なお、条件演算子の評価ルールは非常に複雑です。上記の手順はあくまで概要であり、詳細な仕様は言語規格で定められています。
第2・第3オペランドに適用される型変換のルール
第2および第3オペランドには、以下のルールが適用されます。
- 両方のオペランドが同じ型の場合、結果もその型になります。
- 両方が算術型または列挙型の場合、通常の算術変換(標準変換)が行われ、共通の型へと変換されます。
- 両方がポインタ型の場合、または一方がポインタ型でもう一方が0と評価される定数式の場合、ポインタ変換によって共通の型へ変換されます。

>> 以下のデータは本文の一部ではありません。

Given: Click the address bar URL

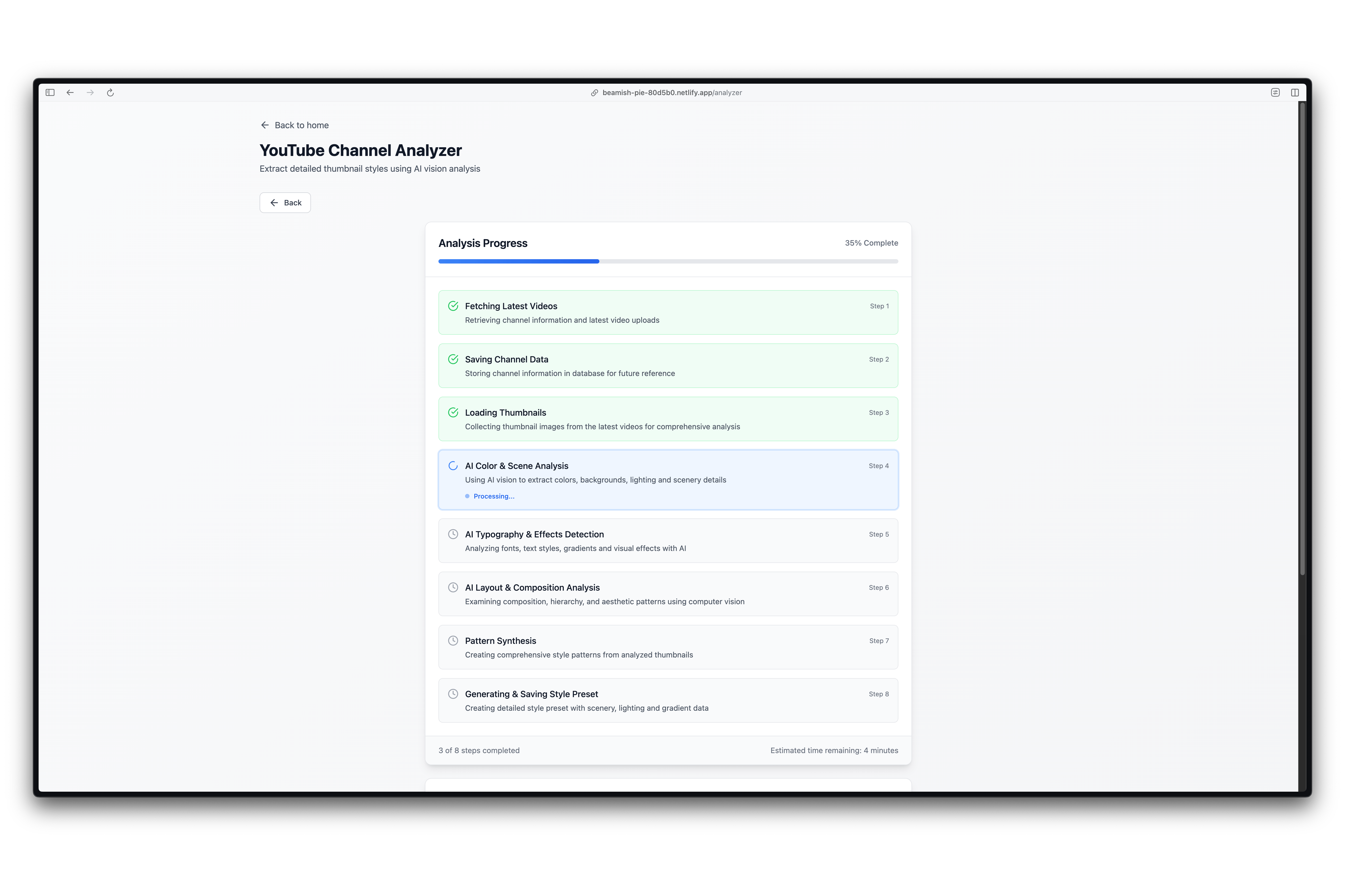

- 両方が参照型の場合、参照変換によって共通の型へ変換されます。
- 両方がvoid型の場合、共通の型はvoid型になります。
- 両方が同じユーザー定義型の場合、共通の型はそのユーザー定義型になります。
- オペランドの型が異なり、少なくとも一方がユーザー定義型である場合は、言語の規則に基づいて共通の型が決定されます。
サンプルコード
ここでは、2つの整数のうち大きい方を出力するプログラムを紹介します。
#include <iostream>
using namespace std;
int main() {
int i = 1, j = 2;
cout << ( i > j ? i : j ) << " is greater." << endl;
}
実行結果
2 is greater.
この例では、まず条件式「i > j」が評価されます。iは1、jは2なので条件はfalseとなり、第3オペランドであるjの値「2」が出力されます。このように、三項演算子を使えば単純な条件分岐を簡潔に表現できます。ただし、条件が複雑になる場合は可読性を考慮してif文を使う方が良いでしょう。